Stochastic effects are like buying lottery tickets, except it's a lottery you desperately want to lose. There's no safe number of tickets where the chance is exactly zero; every ticket nudges your odds up a hair. One bad cell that survives a botched repair and keeps dividing is, in principle, all it takes. This is the model we assume for diagnostic doses — no threshold, risk rising in proportion to dose. It's a deliberately cautious assumption, and there's real scientific debate about whether risk at very low doses is truly linear, but for safety planning we behave as if it is.
Severity scales with dose for deterministic effects; probability scales with dose for stochastic effects. Burns get worse; cancer just gets likelier.
Why we measure dose in sieverts
Not all radiation energy is equal, and not all tissues are equally fragile. So we don't just measure raw energy deposited — we weight it.
Start with the energy absorbed per kilogram of tissue: that's the gray (Gy).
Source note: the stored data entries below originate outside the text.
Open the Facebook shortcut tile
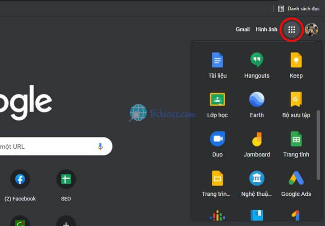 [x=20, y=179]
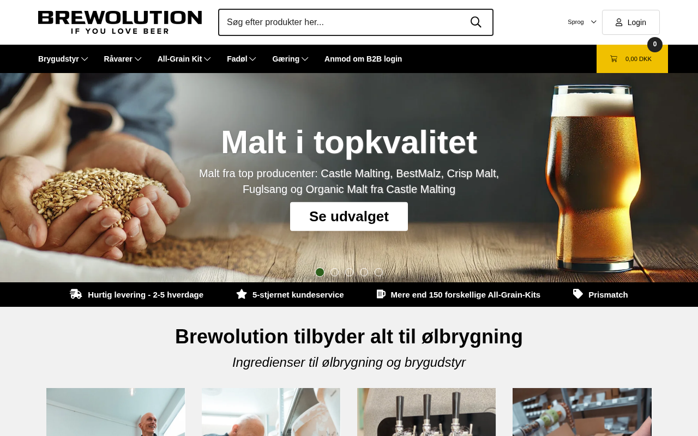Viewport: 698px width, 436px height.
Task: Click the Login user icon
Action: tap(619, 22)
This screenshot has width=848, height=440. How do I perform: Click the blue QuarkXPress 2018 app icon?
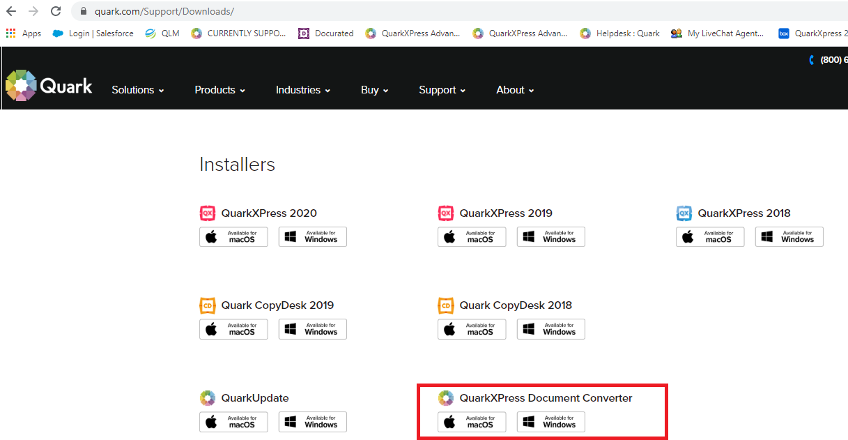pos(684,213)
Then weight it for the type of radiation (some particles are nastier per unit energy) and for which tissues got hit (bone marrow and gonads are touchier than, say, skin). The result is the effective dose, measured in sieverts (Sv) — the closest single number we have to "how much biological harm did this exposure risk?" Diagnostic doses are small, so you'll usually see millisieverts (mSv).
That weighting is exactly why dose to a fetus or a child gets its own careful treatment — see pregnancy and pediatric dose — and why the raw scanner output numbers get translated into CT dose metrics before anyone talks about risk.
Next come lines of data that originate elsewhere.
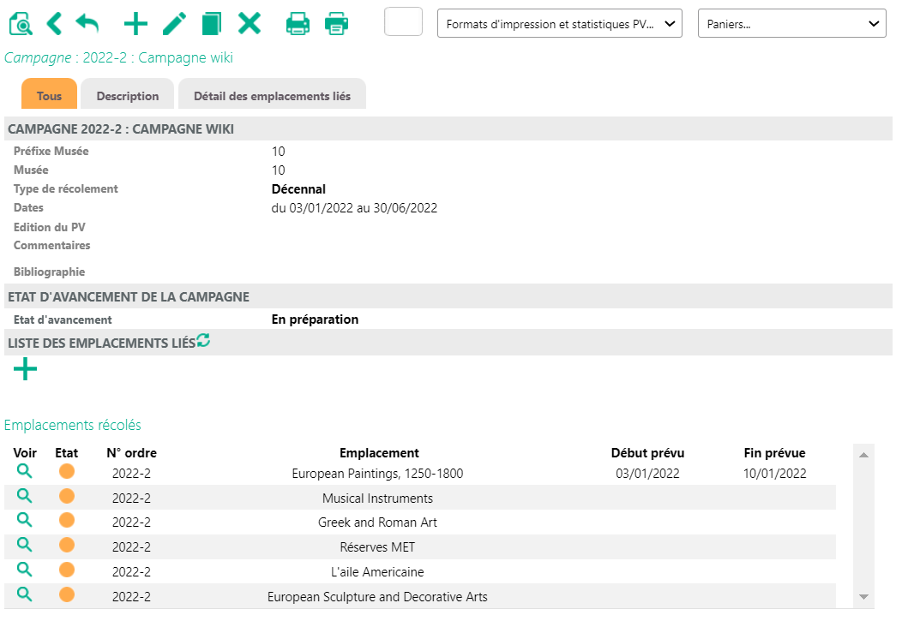View the Réserves MET location details
The height and width of the screenshot is (621, 902).
(24, 545)
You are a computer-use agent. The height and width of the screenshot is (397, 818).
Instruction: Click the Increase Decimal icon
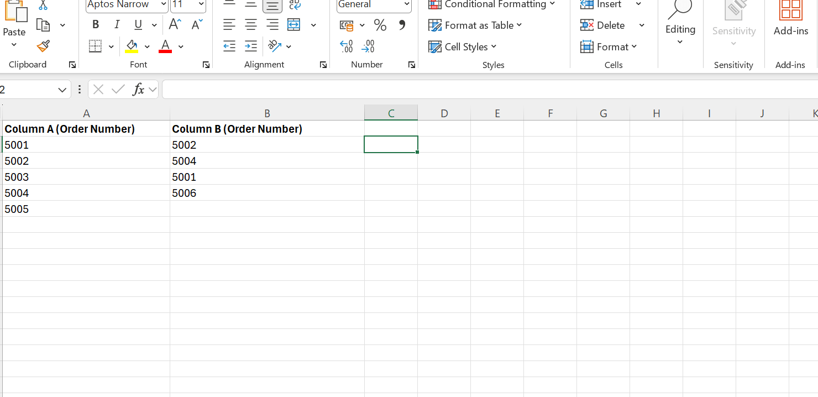click(346, 46)
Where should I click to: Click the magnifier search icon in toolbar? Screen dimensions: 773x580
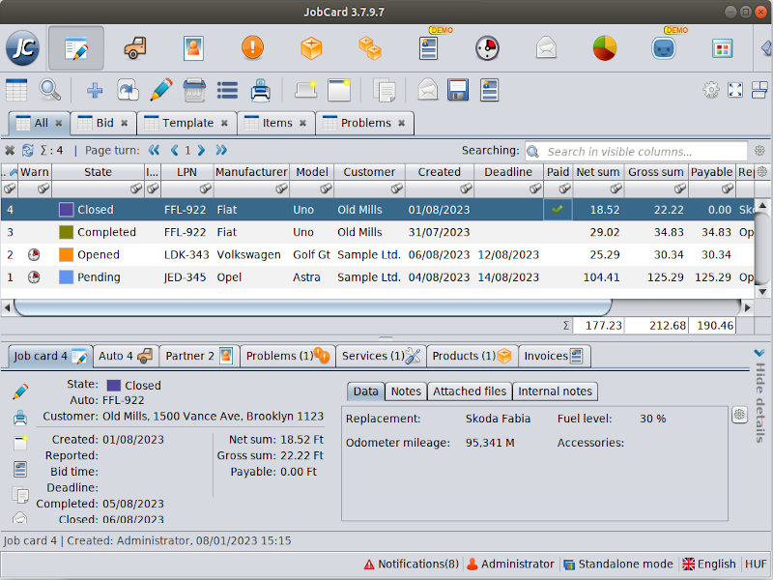pyautogui.click(x=49, y=91)
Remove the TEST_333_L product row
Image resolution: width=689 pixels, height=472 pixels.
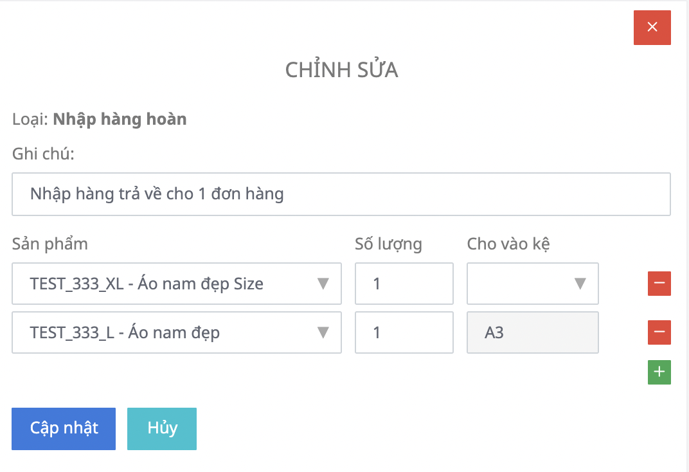click(x=659, y=332)
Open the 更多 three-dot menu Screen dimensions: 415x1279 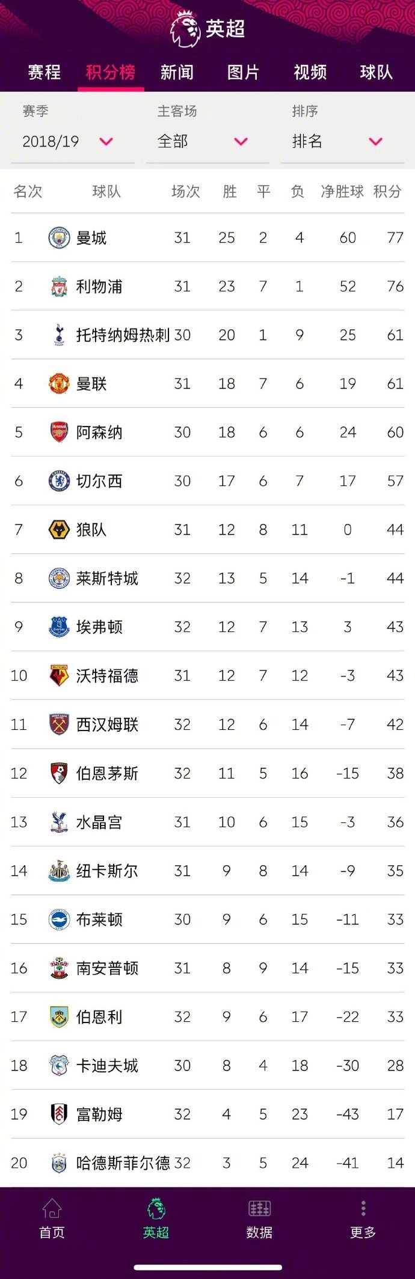coord(363,1208)
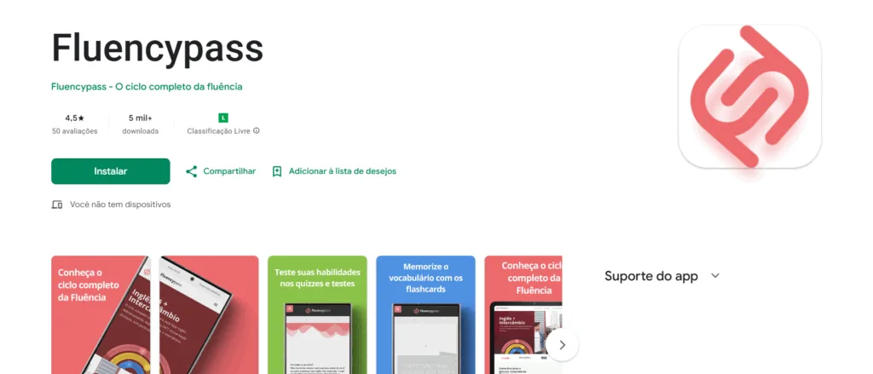Open the second phone mockup screenshot

click(x=209, y=315)
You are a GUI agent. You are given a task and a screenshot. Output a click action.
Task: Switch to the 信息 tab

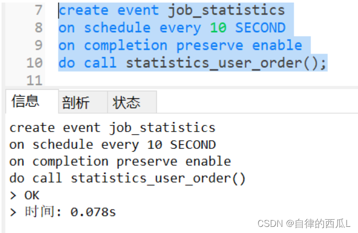point(25,101)
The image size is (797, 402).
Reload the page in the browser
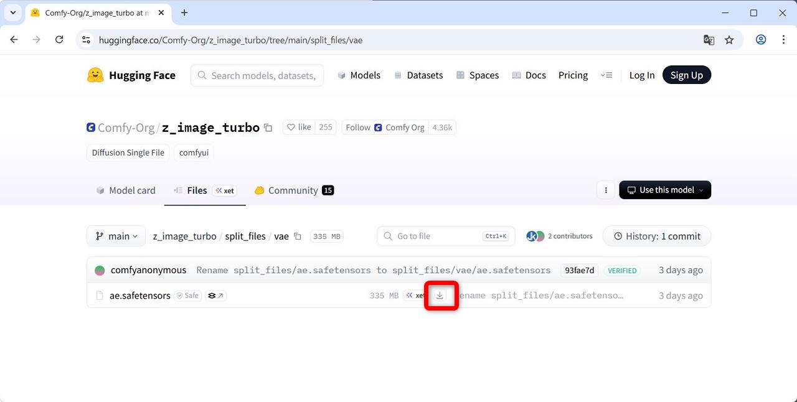click(x=59, y=40)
So how worried should you be?
Honestly? For any single diagnostic study, barely at all. Everyone walks around in a sea of natural background radiation — cosmic rays, radon, the potassium in your own bananas-and-bones — and a typical diagnostic scan adds a modest slice on top of that baseline. The estimated cancer risk from one study is small enough that, for a patient who needs the information, the benefit almost always dwarfs it.
The catch is that "small per scan" and "we image millions of people" multiply into something a population-level public-health person genuinely cares about. That's the whole reason we don't scan reflexively.
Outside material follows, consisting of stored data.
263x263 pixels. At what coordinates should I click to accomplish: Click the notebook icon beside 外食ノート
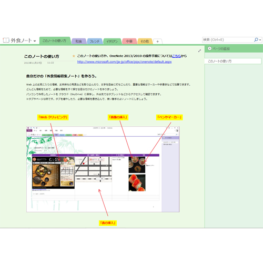(x=6, y=41)
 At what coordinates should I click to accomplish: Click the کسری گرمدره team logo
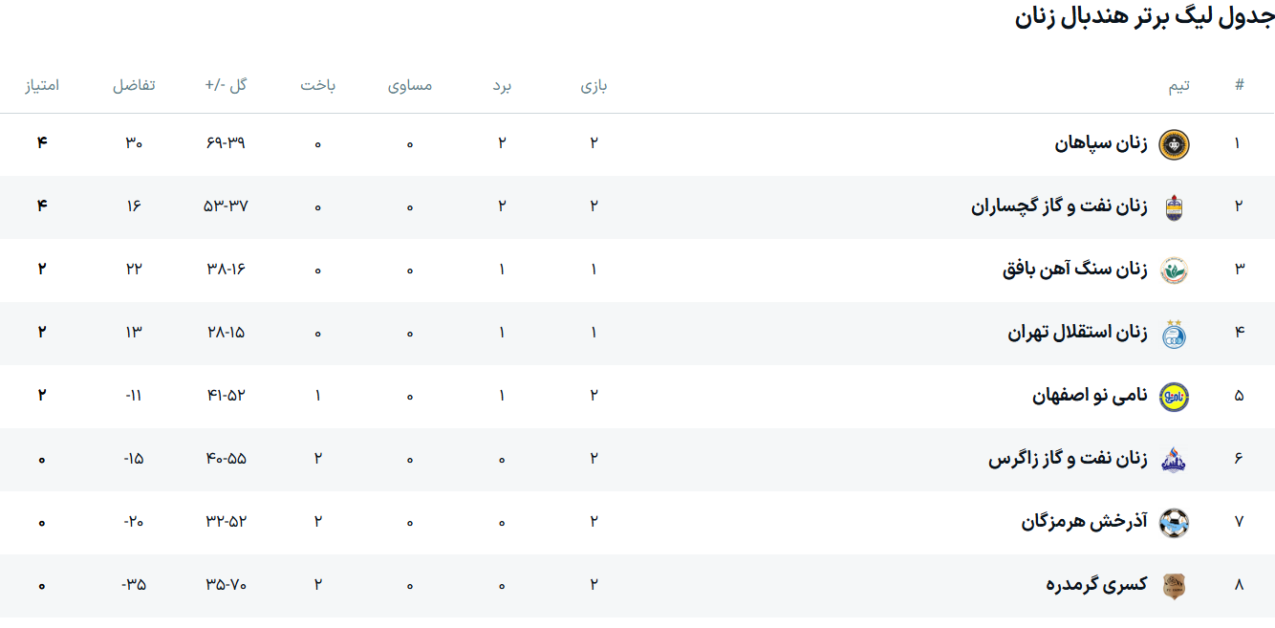coord(1174,586)
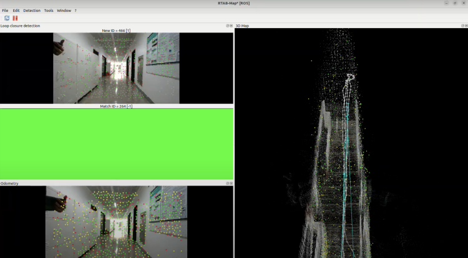468x258 pixels.
Task: Click the green Match ID 264 area
Action: pyautogui.click(x=117, y=144)
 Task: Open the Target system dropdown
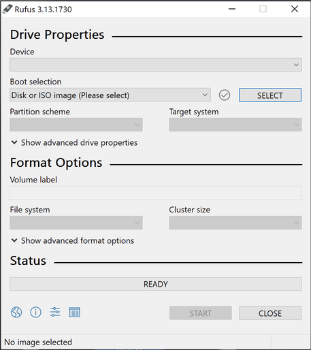point(235,125)
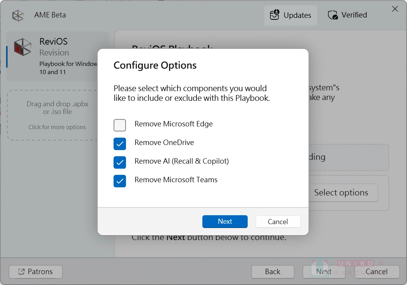Screen dimensions: 407x285
Task: Click Next in the Configure Options dialog
Action: [x=225, y=221]
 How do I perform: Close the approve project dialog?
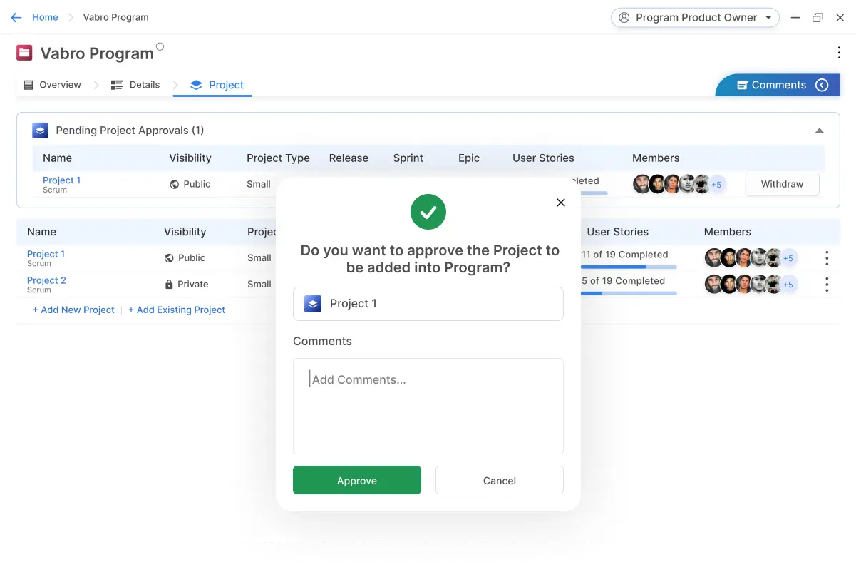pyautogui.click(x=560, y=203)
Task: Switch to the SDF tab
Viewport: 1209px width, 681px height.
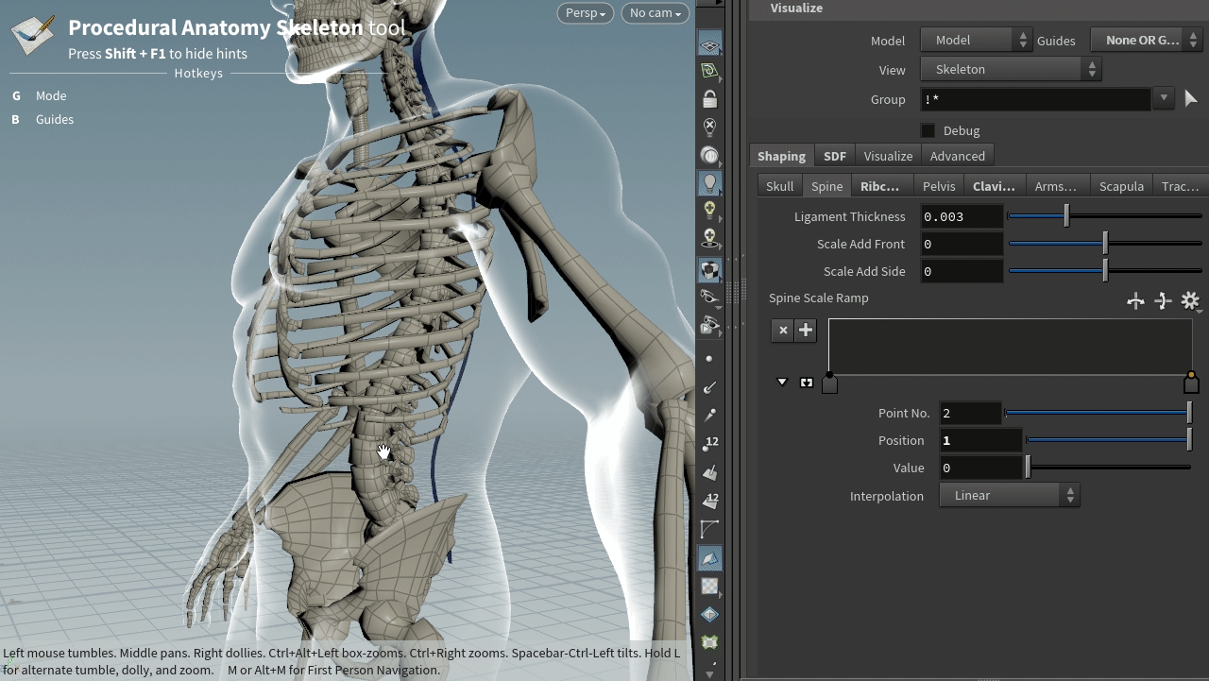Action: (x=834, y=156)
Don't tell a sick patient that a needed CT is "dangerous." The risk of missing a diagnosis is usually far larger than the radiation risk. The right move is justified imaging, not avoided imaging — fear of dose shouldn't talk anyone out of a scan they clinically need.
The one thing to carry out the door
Radiation harms cells by damaging DNA, the damage we worry about in imaging is the no-threshold, probability-raising stochastic kind, and we keep it sensible by giving every patient only the dose the question actually requires. That last principle has a name and its own page: ALARA and protection principles — as low as reasonably achievable. Biology tells you why we bother; ALARA tells you what to do about it.